I know nothing about the Lambda Awards. Other than the fact that I was in a book that won a lammy in 2009, the only thing I know about the Lambda Awards is that it is a honor to win a lammy if you’re writing something with LGBT content. I was thrilled the book I was in won, and I couldn’t have been more pleased for the editor of the anthology, Richard Labonte.
I wasn’t going to post anymore this weekend, but when I saw this article I had to put something up for other people who might not have seen it. It’s a commentary piece written by author/publisher, Steve Berman. From what I gather, Steve Berman owns Lethe Press, an LGBT press that seems to focus on a variety of different sub-genres. I’ve never done anything with them, but I did read one book a few years ago and I liked it. They seem to have an artistic quality, and a unique brand.

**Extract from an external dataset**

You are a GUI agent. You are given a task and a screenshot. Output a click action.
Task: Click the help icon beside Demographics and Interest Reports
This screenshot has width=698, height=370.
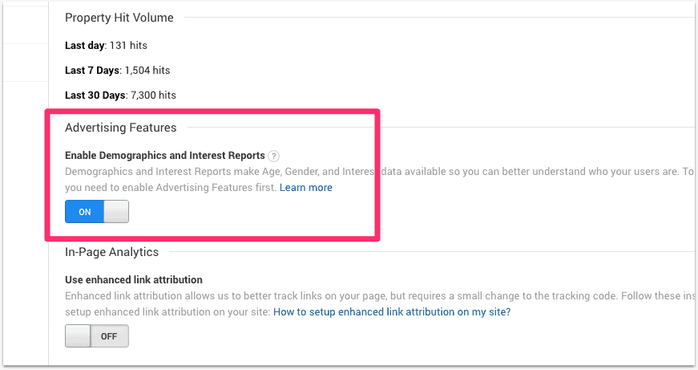(273, 156)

In the commentary, Berman states:
As opposed to the vast majority of literary awards, the Lammys are judged in secret — well, they tell you the judges’ names in the program booklet but not who judged which category. Why the velvet curtains? Is it to protect the foundation from scrutiny? Concealing the identities of judges prior to the ceremony and even then not revealing their specific responsibilities is the opposite of transparency.
As I said, I know nothing about how the awards are judged…other than the fact that I don’t think they include digital books. The one time I did submit…about three years ago…I had to order the books from Amazon in print, I had to pay the entry fee, and then I had to ship the books to the judges. By the time I was finished I think I wound up paying over one hundred dollars. I even wrote about it here in 2010 and gave reasons why I wasn’t submitting anything that year. They may have changed this policy since then. I’m honestly not sure. I haven’t looked into, or submitted anything to the Lambda Awards since then. For me it’s simply a practical matter of time and money. And, I write (and read) digital books almost exclusively now, proudly.
Berman also says this:
Three of my friends broke their silence regarding their experiences as Lammy judges last year. Each told me disturbing accounts. No overall rules for the judges in every category to follow. Not every judge had to read every nominated book — or even all five finalists. So publishers wasted time and money sending in books that ended up being ignored. Judges treated each other with petulance and no one from the foundation enforced any common sense or responsibility. Now, maybe not every category had such problems, but what I heard coupled with the complete lack of transparency from the foundation has left me with the impression that the Lammys are a shambles. Their original focus, to highlight good queer literature, has been lost to the art of fund-raising. The cost of submitting titles goes up and up. The awards event now puts more emphasis on special guests and late-night parties than on the literature and authors it’s advertised as celebrating.
In any event, I don’t have much more to offer because my experiences with the Lambdas are very limited. The few times I was invited to go by Lori Perkins I had other plans and couldn’t make it. But I do think Berman’s commentary is worth reading in full. It’s not every day you see an author and a publisher talk so candidly.